If a line in the data has the string "chart", please show it.
[SOURCE DATA — start]
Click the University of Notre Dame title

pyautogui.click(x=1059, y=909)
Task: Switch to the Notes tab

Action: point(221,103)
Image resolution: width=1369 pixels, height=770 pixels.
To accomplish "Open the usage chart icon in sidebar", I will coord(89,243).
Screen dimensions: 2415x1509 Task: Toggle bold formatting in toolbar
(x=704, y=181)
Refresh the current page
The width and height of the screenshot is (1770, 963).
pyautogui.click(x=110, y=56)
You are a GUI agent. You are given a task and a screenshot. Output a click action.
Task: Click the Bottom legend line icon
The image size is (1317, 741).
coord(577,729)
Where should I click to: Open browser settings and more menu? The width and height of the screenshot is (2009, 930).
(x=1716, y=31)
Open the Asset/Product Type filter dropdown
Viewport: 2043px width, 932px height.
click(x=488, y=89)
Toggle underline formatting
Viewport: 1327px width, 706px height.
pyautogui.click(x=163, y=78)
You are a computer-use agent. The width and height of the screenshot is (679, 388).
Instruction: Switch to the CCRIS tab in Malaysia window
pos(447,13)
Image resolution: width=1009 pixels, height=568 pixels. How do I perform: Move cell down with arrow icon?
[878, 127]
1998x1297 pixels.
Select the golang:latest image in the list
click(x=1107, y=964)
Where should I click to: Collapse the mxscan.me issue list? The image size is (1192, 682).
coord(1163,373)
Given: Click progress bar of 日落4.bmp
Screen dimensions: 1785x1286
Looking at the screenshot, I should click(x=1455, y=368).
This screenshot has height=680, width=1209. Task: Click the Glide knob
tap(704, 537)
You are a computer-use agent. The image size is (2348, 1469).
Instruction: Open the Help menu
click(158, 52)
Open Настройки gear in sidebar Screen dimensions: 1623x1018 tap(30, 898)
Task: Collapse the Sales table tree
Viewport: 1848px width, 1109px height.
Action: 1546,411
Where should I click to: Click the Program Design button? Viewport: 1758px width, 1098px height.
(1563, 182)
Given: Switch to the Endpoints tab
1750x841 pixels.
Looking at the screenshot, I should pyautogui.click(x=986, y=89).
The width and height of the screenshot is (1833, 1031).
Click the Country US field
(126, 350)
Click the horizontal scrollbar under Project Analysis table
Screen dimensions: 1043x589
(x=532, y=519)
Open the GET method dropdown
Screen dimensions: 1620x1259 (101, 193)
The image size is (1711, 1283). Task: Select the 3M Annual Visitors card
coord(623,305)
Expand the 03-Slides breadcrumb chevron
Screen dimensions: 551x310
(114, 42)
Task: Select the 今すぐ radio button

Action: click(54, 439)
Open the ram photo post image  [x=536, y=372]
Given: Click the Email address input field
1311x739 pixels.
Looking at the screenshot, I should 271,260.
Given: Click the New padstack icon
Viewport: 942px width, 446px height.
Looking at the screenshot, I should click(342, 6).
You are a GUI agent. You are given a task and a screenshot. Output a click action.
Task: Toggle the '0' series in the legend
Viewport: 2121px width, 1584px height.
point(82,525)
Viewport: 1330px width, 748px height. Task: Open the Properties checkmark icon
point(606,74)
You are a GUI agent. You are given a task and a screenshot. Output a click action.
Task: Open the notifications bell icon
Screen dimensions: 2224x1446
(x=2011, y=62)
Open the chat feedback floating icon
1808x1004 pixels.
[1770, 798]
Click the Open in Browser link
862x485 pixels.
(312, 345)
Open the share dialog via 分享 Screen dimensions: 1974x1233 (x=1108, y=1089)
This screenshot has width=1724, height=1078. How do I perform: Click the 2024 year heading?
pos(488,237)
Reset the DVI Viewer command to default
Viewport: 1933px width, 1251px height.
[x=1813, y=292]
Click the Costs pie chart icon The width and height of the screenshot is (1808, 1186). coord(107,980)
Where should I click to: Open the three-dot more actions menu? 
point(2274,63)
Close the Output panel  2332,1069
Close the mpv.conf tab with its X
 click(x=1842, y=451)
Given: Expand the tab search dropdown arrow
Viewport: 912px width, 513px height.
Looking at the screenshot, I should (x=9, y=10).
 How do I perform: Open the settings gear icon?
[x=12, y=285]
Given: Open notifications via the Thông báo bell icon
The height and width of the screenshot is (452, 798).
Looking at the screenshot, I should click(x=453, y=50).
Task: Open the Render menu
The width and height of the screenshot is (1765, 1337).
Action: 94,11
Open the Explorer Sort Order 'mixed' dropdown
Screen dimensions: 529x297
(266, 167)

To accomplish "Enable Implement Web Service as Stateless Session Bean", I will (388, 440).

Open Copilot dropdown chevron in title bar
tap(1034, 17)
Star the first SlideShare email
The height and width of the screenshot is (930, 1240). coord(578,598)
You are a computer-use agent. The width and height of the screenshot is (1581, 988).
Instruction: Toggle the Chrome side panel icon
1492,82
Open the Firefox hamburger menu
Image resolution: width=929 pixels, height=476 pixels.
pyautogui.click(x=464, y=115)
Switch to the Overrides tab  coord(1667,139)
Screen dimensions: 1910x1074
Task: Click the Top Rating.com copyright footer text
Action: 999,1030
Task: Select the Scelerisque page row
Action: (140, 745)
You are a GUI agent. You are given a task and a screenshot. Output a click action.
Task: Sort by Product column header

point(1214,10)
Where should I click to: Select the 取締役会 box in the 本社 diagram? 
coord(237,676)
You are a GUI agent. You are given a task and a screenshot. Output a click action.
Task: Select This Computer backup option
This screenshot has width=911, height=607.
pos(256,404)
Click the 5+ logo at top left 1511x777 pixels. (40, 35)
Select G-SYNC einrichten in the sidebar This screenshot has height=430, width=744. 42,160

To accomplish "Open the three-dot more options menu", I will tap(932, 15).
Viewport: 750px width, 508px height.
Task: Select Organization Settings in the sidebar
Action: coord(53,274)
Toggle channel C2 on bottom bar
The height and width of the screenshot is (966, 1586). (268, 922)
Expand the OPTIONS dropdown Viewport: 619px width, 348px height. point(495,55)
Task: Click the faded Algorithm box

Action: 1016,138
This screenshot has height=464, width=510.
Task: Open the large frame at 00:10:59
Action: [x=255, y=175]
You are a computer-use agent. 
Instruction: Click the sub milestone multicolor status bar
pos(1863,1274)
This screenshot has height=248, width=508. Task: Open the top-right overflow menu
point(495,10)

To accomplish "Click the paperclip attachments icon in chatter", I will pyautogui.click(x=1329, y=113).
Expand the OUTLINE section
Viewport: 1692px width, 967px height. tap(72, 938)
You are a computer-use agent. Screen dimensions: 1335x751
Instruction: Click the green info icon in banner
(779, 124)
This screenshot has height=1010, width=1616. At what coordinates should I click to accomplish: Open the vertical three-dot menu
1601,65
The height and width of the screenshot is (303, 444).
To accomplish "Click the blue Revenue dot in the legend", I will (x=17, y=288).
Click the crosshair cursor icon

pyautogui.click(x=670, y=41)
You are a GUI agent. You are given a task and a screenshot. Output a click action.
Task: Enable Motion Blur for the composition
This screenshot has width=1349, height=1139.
[SOURCE DATA — finish]
SOLUTION TO THIS PROBLEM >>
To accomplish "Open the usage chart icon in sidebar", I will coord(89,243).
Click the Costs pie chart icon The width and height of the screenshot is (1808, 1186). coord(107,980)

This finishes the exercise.